You could try to use output of `guix import'[0] as a base.

0: https://guix.gnu.org/manual/en/manual/devel/en/html_node/Invoking-guix-import.html

> 
> As a workaround, I have instead written a manifest file that provides a fixed version of Python, Pip, and some of PsychoPy's dependencies. I can use this to start a container with `guix time-machine […] -- shell --container --share=path/to/persistent/.local=/home/username/.local […]`, which has a persistent `~/.local` directory, into which the correct version of PsychoPy can be installed via `python3 -m pip install -r path/to/requirements.txt`. Making `~/.local` persistent allows to start new instances of this container without having to re-install PsychoPy every time.
> 
> Of course, this doesn't feel as elegant as the purely functional Guix way of doing things. I am sure others before me have had similar situations. Thus, my question is: Is there a known/preferred/elegant way of creating replicable Guix environments with fixed versions of Python packages when these packages do not exist as Guix packages?

Maybe someone will correct me and provide a better way, but I am afraid the
correct approach here is to indeed create the packages in the manifest file.

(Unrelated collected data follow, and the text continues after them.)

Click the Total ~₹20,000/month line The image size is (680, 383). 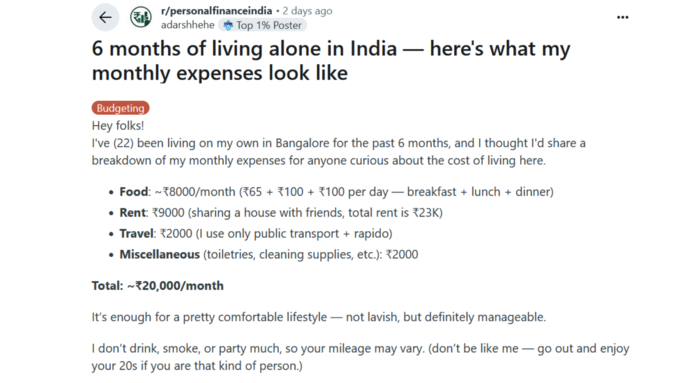157,286
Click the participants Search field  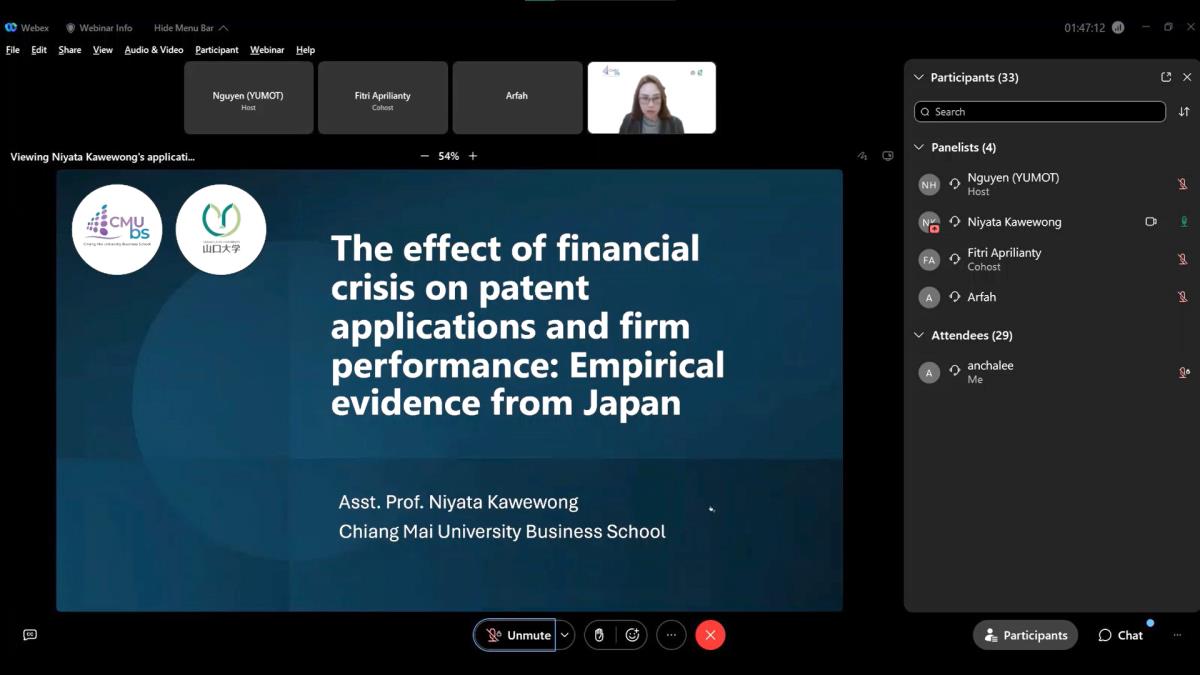coord(1040,112)
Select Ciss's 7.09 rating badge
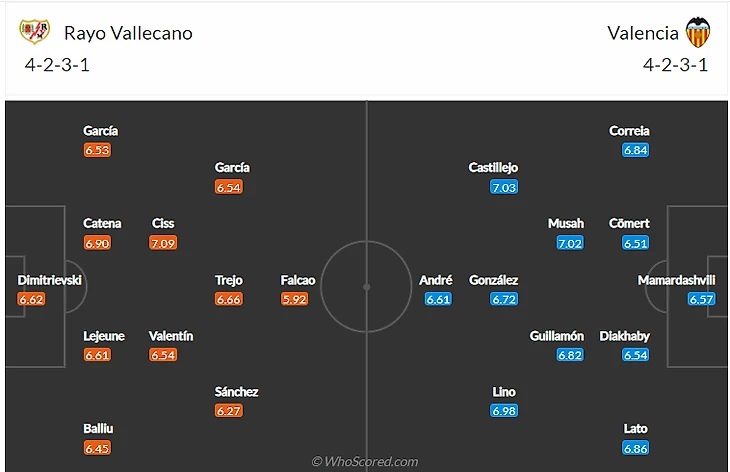The height and width of the screenshot is (472, 730). 162,242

Hm, maybe there is an ugly solution, which however might work.  You could do the
pip install and then archive and package the resulting directory.  That will be
messy, but it might work.

However, I would recommend just trying to make the packages, possibly using guix
import.

> 
> I'd appreciate any insight on this.
> 
> Thanks and best regards,
> Lasse Schlör
> 
>

W.

-- 
There are only two hard things in Computer Science:
cache invalidation, naming things and off-by-one errors.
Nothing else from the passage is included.